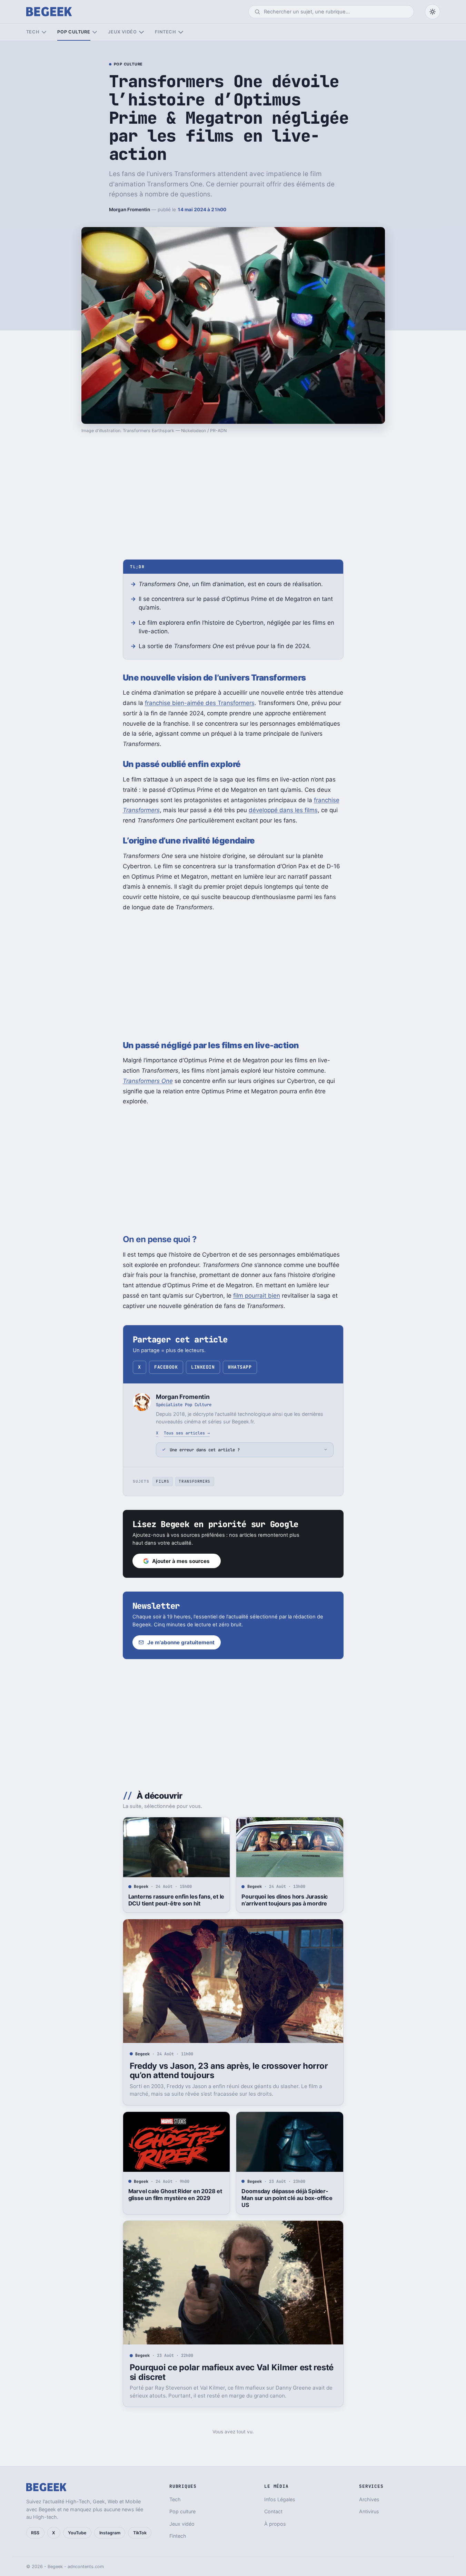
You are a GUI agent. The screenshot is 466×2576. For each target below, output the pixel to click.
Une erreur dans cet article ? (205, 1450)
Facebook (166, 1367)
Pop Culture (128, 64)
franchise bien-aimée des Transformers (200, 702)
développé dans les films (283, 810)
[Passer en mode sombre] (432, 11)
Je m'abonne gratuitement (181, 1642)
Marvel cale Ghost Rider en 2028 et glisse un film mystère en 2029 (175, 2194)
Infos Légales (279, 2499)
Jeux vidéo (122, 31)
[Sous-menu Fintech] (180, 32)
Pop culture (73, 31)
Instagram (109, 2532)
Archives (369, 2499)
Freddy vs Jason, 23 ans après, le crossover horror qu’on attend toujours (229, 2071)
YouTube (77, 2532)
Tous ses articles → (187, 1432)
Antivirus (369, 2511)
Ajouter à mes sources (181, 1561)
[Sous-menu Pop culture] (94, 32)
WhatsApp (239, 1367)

...

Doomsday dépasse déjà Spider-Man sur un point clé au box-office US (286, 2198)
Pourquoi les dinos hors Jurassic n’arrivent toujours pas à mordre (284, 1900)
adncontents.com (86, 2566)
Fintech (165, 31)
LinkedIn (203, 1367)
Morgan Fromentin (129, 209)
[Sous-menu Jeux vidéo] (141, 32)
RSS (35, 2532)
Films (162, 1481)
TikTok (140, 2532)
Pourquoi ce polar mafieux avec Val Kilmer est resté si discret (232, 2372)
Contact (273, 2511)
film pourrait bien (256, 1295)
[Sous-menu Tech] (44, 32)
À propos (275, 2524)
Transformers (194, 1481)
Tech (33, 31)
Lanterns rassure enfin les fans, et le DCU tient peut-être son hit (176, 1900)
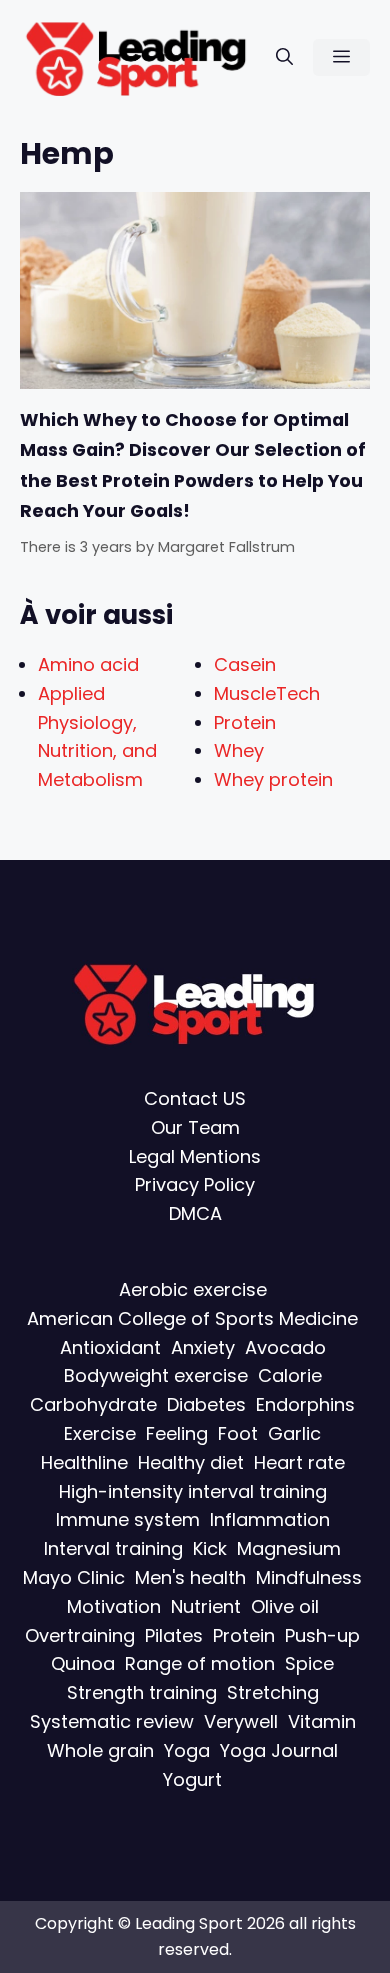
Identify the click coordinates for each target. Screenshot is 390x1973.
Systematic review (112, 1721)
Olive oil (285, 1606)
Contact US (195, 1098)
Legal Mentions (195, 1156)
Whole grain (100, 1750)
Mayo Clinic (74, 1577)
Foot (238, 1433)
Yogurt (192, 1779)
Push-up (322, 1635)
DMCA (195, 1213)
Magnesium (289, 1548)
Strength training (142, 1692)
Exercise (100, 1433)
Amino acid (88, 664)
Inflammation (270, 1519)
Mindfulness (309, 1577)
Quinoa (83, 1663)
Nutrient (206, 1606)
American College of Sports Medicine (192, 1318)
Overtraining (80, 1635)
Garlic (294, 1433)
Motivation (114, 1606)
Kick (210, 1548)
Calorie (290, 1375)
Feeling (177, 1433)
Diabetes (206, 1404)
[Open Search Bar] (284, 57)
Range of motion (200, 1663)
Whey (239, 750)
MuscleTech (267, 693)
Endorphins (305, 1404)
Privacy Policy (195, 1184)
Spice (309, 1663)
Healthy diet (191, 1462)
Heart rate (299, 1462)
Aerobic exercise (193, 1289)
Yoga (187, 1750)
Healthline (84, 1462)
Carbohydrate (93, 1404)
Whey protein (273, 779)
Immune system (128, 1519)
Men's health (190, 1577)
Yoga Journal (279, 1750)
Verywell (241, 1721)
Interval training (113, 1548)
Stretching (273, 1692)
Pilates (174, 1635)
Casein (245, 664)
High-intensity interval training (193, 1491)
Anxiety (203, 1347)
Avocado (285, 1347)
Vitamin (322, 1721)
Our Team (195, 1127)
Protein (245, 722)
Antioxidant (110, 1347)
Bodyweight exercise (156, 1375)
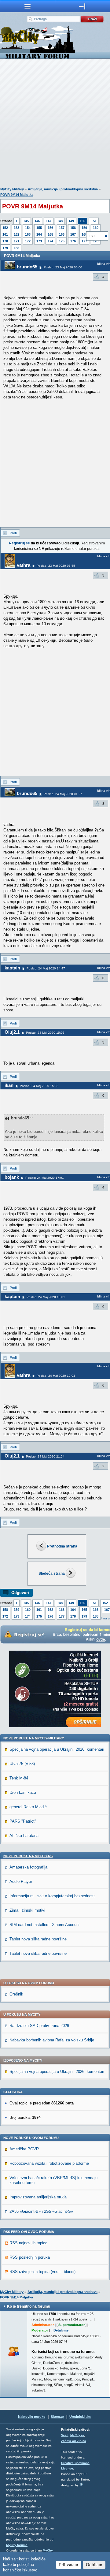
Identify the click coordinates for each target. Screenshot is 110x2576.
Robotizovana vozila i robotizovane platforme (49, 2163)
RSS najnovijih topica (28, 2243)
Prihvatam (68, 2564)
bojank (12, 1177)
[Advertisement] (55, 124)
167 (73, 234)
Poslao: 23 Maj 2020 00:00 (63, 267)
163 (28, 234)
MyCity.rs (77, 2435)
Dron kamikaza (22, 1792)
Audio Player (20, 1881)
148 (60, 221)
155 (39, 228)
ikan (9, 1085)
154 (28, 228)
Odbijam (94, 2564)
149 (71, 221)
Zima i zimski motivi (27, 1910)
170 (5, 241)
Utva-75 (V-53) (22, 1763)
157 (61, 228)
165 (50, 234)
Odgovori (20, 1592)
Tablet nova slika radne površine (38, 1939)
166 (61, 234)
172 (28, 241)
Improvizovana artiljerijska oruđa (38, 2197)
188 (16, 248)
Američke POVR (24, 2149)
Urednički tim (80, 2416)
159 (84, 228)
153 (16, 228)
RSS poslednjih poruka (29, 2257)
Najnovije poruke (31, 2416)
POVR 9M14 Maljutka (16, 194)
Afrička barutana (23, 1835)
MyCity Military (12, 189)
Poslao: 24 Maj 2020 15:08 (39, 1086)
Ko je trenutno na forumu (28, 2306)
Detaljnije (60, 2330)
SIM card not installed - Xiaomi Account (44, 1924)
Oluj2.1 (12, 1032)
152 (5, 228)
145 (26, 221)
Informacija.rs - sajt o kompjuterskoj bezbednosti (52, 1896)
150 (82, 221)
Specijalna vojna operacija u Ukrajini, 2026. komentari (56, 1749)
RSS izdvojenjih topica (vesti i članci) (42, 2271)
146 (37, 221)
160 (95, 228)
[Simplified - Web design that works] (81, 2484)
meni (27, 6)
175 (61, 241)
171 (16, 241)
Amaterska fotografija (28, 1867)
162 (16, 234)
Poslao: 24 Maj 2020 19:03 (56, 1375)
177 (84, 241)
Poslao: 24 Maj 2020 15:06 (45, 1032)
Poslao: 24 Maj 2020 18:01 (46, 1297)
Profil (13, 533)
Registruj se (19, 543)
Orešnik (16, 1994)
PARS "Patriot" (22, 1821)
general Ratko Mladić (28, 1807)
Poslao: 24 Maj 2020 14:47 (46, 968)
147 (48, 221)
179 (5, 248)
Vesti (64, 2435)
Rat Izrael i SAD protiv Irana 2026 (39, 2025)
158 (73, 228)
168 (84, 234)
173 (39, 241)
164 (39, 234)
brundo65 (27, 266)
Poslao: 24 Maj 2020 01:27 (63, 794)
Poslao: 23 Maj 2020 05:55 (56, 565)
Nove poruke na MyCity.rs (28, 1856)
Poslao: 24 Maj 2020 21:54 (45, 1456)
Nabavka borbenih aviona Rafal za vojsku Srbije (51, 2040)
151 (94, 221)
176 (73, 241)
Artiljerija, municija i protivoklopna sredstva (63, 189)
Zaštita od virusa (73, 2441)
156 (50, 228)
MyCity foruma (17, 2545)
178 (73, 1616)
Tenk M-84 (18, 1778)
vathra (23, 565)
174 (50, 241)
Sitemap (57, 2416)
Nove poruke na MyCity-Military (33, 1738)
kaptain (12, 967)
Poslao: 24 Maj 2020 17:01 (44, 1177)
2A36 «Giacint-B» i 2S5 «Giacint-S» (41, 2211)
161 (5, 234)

*Activity*
Whatever pictures the records hold, omit them; give again exactly the lines from the one containing "Stretching (273, 1692)" through the one containing "157 (61, 228)".

*Reply to the exercise*
Stretching (273, 1692)
Pilates (174, 1635)
Casein (245, 664)
High-intensity interval training (193, 1491)
Anxiety (203, 1347)
Avocado (285, 1347)
Vitamin (322, 1721)
Our Team (195, 1127)
Protein (245, 722)
Antioxidant (110, 1347)
Bodyweight exercise (156, 1375)
Identify the click coordinates for each target. Screenshot is 110x2576.
Robotizovana vozila i robotizovane platforme (49, 2163)
RSS najnovijih topica (28, 2243)
Prihvatam (68, 2564)
bojank (12, 1177)
[Advertisement] (55, 124)
167 (73, 234)
Poslao: 23 Maj 2020 00:00 (63, 267)
163 (28, 234)
MyCity.rs (77, 2435)
Dron kamikaza (22, 1792)
Audio Player (20, 1881)
148 (60, 221)
155 (39, 228)
ikan (9, 1085)
154 (28, 228)
Odbijam (94, 2564)
149 (71, 221)
Zima i zimski motivi (27, 1910)
170 (5, 241)
Utva-75 (V-53) (22, 1763)
157 (61, 228)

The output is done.